Solid message on the outlook
The company confirmed FY23 guidance while providing a small ''upgrade'', with the company now expecting organic growth to reach the ''top half of the 3% to 5% range''. Margin guidance was reaffirmed between 17.5% to 18% and FCF guidance confirmed too. Publicis also provided guidance for Q2 2023 of between +3% and +5%, which implies a growth deceleration in H2. On this topic, during the call, Management highlighted that: i) H2 has tough comparatives; ii) the macro remains challenging; and iii) the back end of Q4 is always difficult to predict. That said, we see the small organic guidance upgrade as a positive.

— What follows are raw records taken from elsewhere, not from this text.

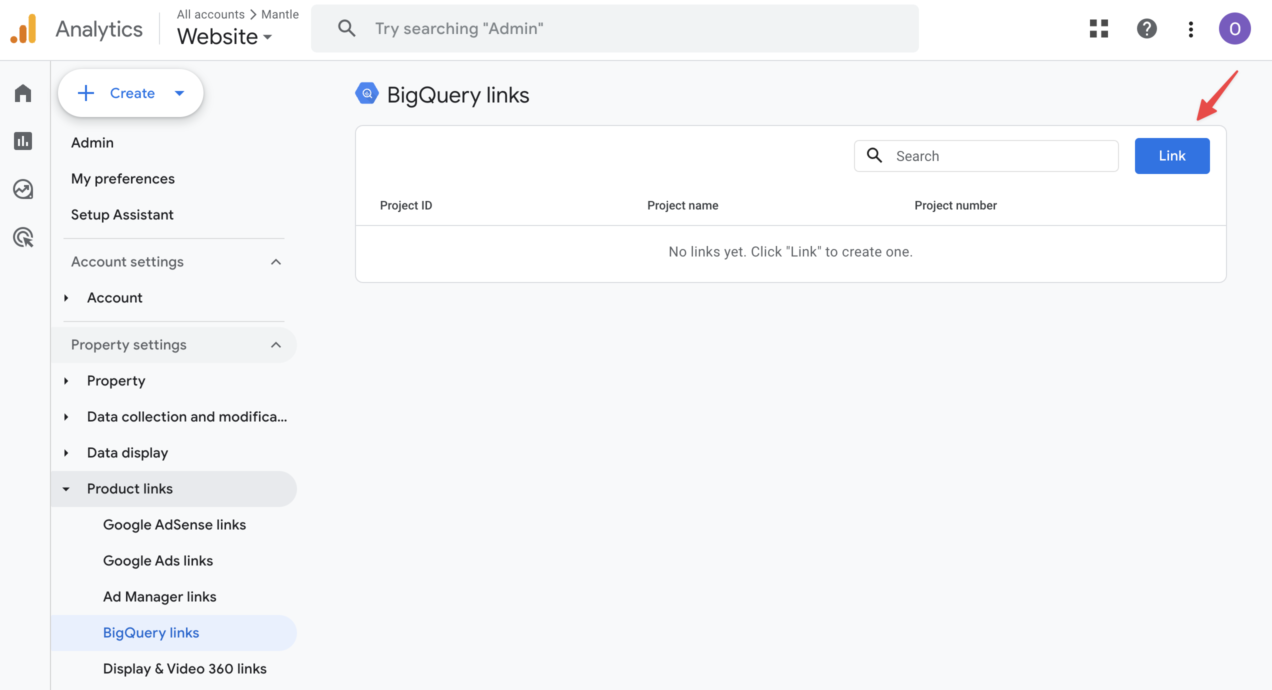Open the Website property selector dropdown
Viewport: 1272px width, 690px height.
pyautogui.click(x=223, y=36)
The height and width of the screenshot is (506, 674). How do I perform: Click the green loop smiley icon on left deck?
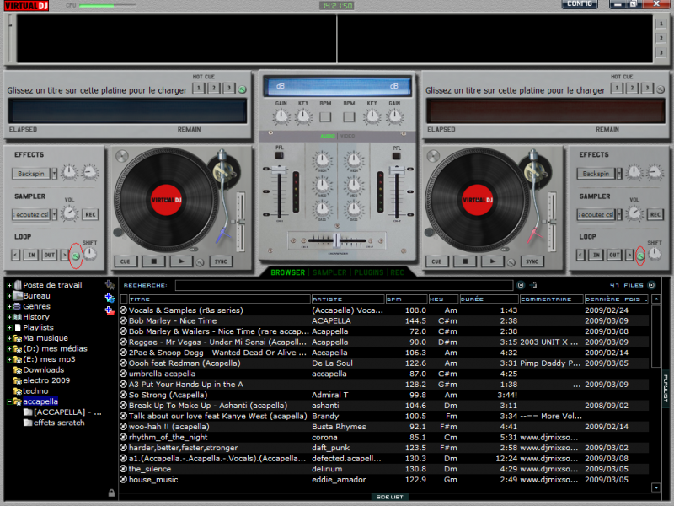pos(77,253)
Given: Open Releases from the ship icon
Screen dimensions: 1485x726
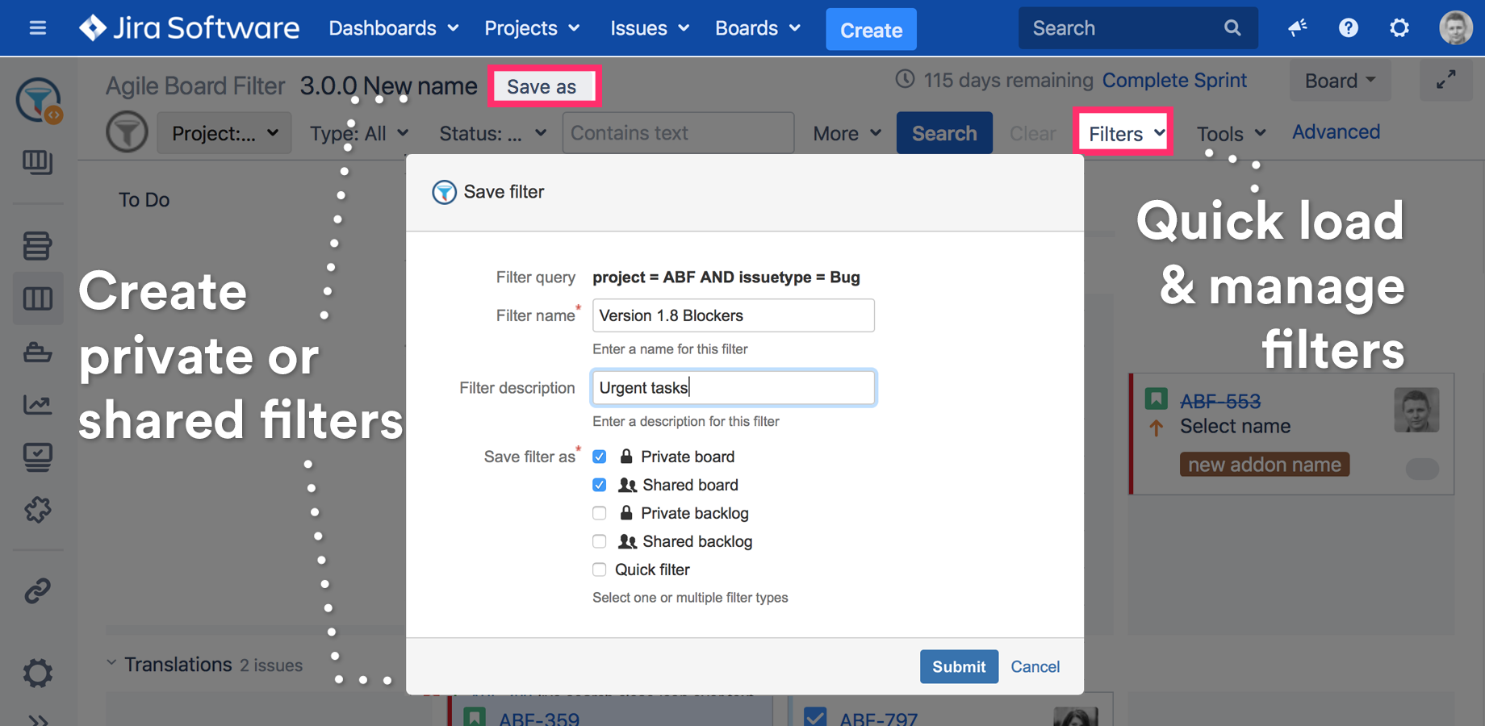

Non-material forecast changes
We have updated our model for Q1 and tweaked our quarterly estimates: we now expect Q2 2023 at +4.2% organic and H2 2023 at +4.2%. We increase by 10bps our FY23 organic net growth estimates from 4.7% to 4.8%, driven by Latin America and Middle-East and Africa. We keep our 18% margins estimate unchanged for FY23. Bottom-line, our EPS does not materially change for FY23e/24e and we also keep our target price at EUR95 per share, suggesting c24% upside.
We rate Publicis Groupe Outperform
In a sub-sector that is set, in our view, to benefit from a re-rating, we continue to see Publicis Groupe as a strong long-term play. At 11x PE 24e and 10% FCF Yield, we believe the risk reward is very appealing and rate Publicis Groupe Outperform.